The great and the good of the digital identity sector gathered in London yesterday (13 February) for the Think Digital Identity for Government conference – a popular bi-annual event that always attracts the key players in the community to hear updates from their peers and a chance to catch up on the latest developments.
Many came along to hear the morning’s keynote speaker, Lisa Barrett, director of digital identity at the Government Digital Service (GDS), to find out the latest updates on the troubled Gov.uk Verify scheme and wider plans for private sector engagement.
Her talk was described on the event website and in its official programme as discussing “the real deal with Verify and how digital identity is now scaling in the public sector and plans for the private sector and beyond”.
Things started badly when it was announced that Barrett would not be taking questions. Computer Weekly attended another event, the Government ICT conference in Westminster, last month, where the keynote GDS speaker there, chief operating officer Fiona Deans, was also not allowed to take questions – so perhaps it shouldn’t have been a surprise.
I asked several delegates after Barrett’s talk what they thought of it, and the common response was, “She said absolutely nothing”. One delegate commented that she was talking so fast it was like she couldn’t wait to get off the stage.
On two or three occasions during her talk, Barrett said, “I wish I could tell you more.” It was clear to everyone that the lack of new information in her presentation was a source of frustration for her, as much as for those listening. Most of the presentation could have been given by any of her predecessors running Verify, at any time in the past five years – positive statements of intent and strategy, but no detail on the many problems Verify has faced and caused, and no clarity on future plans.
Let’s be clear – nobody should point a negative finger personally at Lisa Barrett. She took on a poisoned chalice when she took up the role a year ago.
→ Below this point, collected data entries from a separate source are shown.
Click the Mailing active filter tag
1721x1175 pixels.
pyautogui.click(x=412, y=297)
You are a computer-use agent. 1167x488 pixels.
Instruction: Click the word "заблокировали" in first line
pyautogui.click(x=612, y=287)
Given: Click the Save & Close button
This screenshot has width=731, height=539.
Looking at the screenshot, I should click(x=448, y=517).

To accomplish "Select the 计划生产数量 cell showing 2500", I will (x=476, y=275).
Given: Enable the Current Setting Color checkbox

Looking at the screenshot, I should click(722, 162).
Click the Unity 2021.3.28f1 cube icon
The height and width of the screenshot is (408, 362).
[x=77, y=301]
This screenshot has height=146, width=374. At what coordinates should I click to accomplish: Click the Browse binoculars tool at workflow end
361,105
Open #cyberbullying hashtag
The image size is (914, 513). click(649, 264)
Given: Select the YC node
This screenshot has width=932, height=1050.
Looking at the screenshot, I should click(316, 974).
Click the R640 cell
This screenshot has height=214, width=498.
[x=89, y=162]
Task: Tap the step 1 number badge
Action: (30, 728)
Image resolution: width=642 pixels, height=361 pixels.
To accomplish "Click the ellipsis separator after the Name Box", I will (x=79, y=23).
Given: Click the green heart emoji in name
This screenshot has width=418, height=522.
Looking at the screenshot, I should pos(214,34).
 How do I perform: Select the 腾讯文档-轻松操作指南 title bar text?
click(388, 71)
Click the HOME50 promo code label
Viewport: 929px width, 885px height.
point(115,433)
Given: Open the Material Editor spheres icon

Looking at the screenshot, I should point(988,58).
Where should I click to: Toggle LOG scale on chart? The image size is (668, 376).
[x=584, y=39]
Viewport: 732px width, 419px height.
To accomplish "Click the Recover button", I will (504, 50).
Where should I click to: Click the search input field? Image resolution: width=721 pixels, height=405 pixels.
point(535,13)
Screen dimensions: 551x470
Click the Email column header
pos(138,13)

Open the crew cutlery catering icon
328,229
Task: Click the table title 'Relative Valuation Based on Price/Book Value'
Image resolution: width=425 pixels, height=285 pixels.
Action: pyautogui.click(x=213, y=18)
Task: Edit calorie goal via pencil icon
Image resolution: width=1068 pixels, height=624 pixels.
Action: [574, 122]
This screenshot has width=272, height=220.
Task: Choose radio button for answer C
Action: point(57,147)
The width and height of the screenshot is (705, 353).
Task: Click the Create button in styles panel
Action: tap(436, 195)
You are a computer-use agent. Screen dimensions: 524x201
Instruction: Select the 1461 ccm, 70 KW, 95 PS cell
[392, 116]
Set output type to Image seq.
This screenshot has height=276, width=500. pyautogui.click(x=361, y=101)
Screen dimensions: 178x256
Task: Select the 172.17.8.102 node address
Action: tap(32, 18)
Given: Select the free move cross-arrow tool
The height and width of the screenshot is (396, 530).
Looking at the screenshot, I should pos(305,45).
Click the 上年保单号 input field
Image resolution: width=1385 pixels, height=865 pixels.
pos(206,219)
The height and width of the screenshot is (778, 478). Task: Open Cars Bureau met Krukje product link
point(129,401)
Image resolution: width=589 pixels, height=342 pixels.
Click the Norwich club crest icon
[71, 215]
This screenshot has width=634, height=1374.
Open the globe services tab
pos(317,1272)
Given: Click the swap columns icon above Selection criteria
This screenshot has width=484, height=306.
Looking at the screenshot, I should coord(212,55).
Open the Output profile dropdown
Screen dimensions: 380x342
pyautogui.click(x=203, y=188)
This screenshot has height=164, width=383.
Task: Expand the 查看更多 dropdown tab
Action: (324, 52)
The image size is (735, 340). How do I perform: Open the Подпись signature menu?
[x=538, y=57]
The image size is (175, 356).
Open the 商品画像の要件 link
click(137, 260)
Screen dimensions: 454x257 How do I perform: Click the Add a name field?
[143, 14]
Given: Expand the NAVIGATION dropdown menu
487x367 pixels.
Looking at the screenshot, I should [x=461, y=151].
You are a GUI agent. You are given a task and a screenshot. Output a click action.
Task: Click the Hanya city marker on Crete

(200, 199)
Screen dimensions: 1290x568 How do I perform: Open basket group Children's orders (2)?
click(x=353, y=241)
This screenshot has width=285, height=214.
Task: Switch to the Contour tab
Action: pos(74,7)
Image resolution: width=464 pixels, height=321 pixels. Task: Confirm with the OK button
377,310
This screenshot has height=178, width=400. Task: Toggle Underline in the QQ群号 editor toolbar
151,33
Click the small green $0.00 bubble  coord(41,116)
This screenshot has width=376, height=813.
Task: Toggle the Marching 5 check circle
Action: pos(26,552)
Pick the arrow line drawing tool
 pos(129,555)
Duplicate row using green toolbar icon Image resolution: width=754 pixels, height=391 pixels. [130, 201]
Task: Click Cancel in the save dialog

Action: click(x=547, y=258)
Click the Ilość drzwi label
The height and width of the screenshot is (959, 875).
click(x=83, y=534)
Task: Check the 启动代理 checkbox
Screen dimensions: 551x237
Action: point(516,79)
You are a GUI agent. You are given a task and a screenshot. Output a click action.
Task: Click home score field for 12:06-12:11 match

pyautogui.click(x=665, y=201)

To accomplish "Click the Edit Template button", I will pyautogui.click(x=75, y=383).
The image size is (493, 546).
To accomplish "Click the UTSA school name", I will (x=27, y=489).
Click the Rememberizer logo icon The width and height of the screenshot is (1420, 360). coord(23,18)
She has been described as a “breath of fresh air”, and everyone Computer Weekly has talked to speaks highly of her. She has brought a can-do attitude, confidence and an understanding of the challenges of digital identity. But GDS won’t let her say anything meaningful outside of a controlled, closed environment. Computer Weekly has asked to interview her on several occasions, but the powers that be at GDS have so far refused.
To her credit, during her talk, Barrett acknowledged that Verify is “not perfect” and that its design is “not intuitive” – a rare public acknowledgement from anyone involved with Verify that it’s in any way problematic. But the previous speaker at the event repeatedly referred to Verify as a “failure”, which more accurately summarises the way the digital identity sector views the system.
Barrett concluded her talk by saying that use of digital identity will be considered “normal” 10 years from now – which is, hopefully, correct, but ignores the fact that GDS has been working on Verify for seven years already.
There were many questions that Computer Weekly and others would have liked to ask, such as:
- What happens in April, when government funding for Verify will cease?
- What happens in April, when most of the identity providers that support Verify withdraw from the scheme?
- What were the responses to the digital identity consultation, which were due to be published before the end of 2019, but have been put back until an unspecified date in “spring 2020”? Barrett said the consultation had received 148 responses, which underlines the fact there are many stakeholders in need of more details about what’s going on.
- When will the pilot project to open up the Document Checking Service to the private sector begin, and who is involved?
- What interaction has taken place between government and the banking sector, which is actively working on its own plans for digital identity in support of open banking regulations?
- What risk assessment has been made for the fact that, from April, the only identity provider left taking new registrations is based in the Netherlands, and what impact does Brexit have on that? (The company in question is Digidentity, which is also the service used by the only other remaining identity provider, the Post Office).
- What is the remit of the proposed Digital Identity Unit, set up to combine GDS’s responsibility for Verify, and the Department for Culture, Media and Sport’s responsibility for digital identity policy as it relates to the private sector? Has the unit been established and what is it doing?
- How will the government’s digital identity policy encompass the multiple systems in use or being developed across the public sector for the same purpose – such as Verify, the NHS’s ID system, the Scottish government, and the longstanding Gateway system used by HMRC?
- What is GDS’s response to the criticisms made by the National Audit Office and the Public Accounts Committee last year – and in particular, justifying the value for money for the £175m spent on Verify?
But alas, we did not have the luxury of asking, let alone finding out the answers. GDS does itself no favours with its secrecy and lack of communication. The Verify team has long talked about the importance of developing an ecosystem for digital identity, with government taking the lead. It’s difficult to lead without openness and transparency. The mood among the private sector players at the event that Computer Weekly talked to remains cynical and gloomy.
It seems inevitable that the government must make some form of announcement around Verify and digital identity policy in the coming weeks, before the critical end-of-March timeline for future plans. The upheavals in the government and the frequent changes of ministerial responsibility in the Cabinet Office haven’t helped. But at some point soon, someone is going to have to stand up in public and explain what happens next.
Let’s hope they will be allowed to take questions.